Chapitre 40 - 8 janvier 2014
- Elle s’appelle Shannah, au fait.
J’ai poussé un petit cri très aigu, comme si j’avais aperçu une souris qui se ruait dans ma direction ! Jean-Pierre m’a fait sursauter au passage et cogner légèrement mon gros ventre contre le rebord de l’évier. Il m’avait de toute évidence surprise en pleine intense observation de ma voisine à travers la fenêtre de ma cuisine. Il me regardait avec un sourire espiègle. Il s’était permis d’entrer - beaucoup trop discrètement à mon goût – et se trouvait sur le palier afin de me prévenir qu’il allait épandre, et que cela allait faire du bruit, et sentir mauvais. Que les gens sont curieux, ici… Chez moi, enfin, là où on habitait avant, Séb et moi, personne ne se connaissait. Tout le monde se fichait bien de savoir qui on était, et ce qu’on faisait de nos journées... Mais, il avait l’air inoffensif, alors je le laissais faire. Et vu ce qu’il venait de voir, je n’ai pas fait de vagues et l’ai gentiment remercié, avec un sourire honteux et gêné. Je riais intérieurement. Je spéculais pas plus tard que la veille sur le prénom qu’elle aurait bien pu porter. J’avais pensé à Shannah ou à Irina…

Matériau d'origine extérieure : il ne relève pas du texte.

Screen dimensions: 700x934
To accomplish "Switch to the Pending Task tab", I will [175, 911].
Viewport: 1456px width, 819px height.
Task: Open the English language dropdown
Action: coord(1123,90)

J’avais l’impression de la connaître alors que je ne lui avais presque jamais parlé, de tout savoir d’elle. C’était dingue, ce qui se passait entre nous deux. Je sentais fortement le lien si particulier que nous avions, elle et moi. Elle était en ce moment devant ses ruches, à environ cent mètres de chez moi mais la vue était dégagée. Je la voyais bien. Je tournais la tête dans tous les sens pour être sûre que personne n’allait me voir, cette fois-ci, avant de reprendre, un poil plus discrètement, mon observation. Je la scrutais plus que je ne l’observais, en réalité. Elle était apicultrice, pour sûr. Elle avait l’air d’avoir dans les 30/35 ans. Elle avait de longs cheveux raides, épais et blonds, qu’elle portait attachés en une queue de cheval haute, pour toutes les fois où je l’ai vue. Ses yeux étaient bleus gris, magnifiques… Elle était plutôt grande, 1,75m je dirai. Mais, à côté de moi, tout le monde l’était! Ses gestes étaient sûrs, s’enchaînaient dans un ordre qui paraissait précis, calculé. Elle était méticuleuse et avait une assurance qui me donnait une envie irrésistible de lui parler, de la regarder et de la toucher…
***
Je terminais ma vaisselle, et me suis aperçue, en levant la tête, qu’elle avait disparu ! Je la cherchais des yeux, désespérée. Je l’ai vue plusieurs minutes après dans une mini-pelle, qu’elle faisait lentement avancer.
Je me suis sentie complètement cruche, tout-à-coup. Je ne saurais même pas allumer cet engin ! Alors le faire avancer, n’en parlons pas. Je pourrai même casser des choses ou faire du mal à quelqu’un si je m’aventurais à m’en servir pour déplacer des objets, ou creuser un trou avec.
Elle était en train de déplacer de la terre. Elle avait l’air de faire une sorte de promontoire, peut-être pour y placer les nouvelles ruches que je voyais au loin ? La voir ainsi se servir de cette machine me faisait un effet assez impressionnant. Je sentais mes joues devenir chaudes. Je devais être rouge comme une tomate alors qu’elle ne me voyait même pas, ne me parlait pas. Qu’est-ce que ça aurait été, dans ce cas ?
De toute façon, la question ne se pose pas vu qu’elle est vraiment difficile à approcher. Une des seules fois où elle l’a fait, c’est moi qui l’ai pratiquement repoussée. Je soufflais fortement par le nez en secouant la tête et levant les yeux aux ciel. Je fais vraiment n’importe quoi, des fois.
Elle avait une grâce naturelle qui lui permettait d’accomplir des gestes, en apparence dédiés à la gent masculine, mais avec force et douceur en même temps. J’avais une déesse en face de moi, pas étonnant que je ressente ça.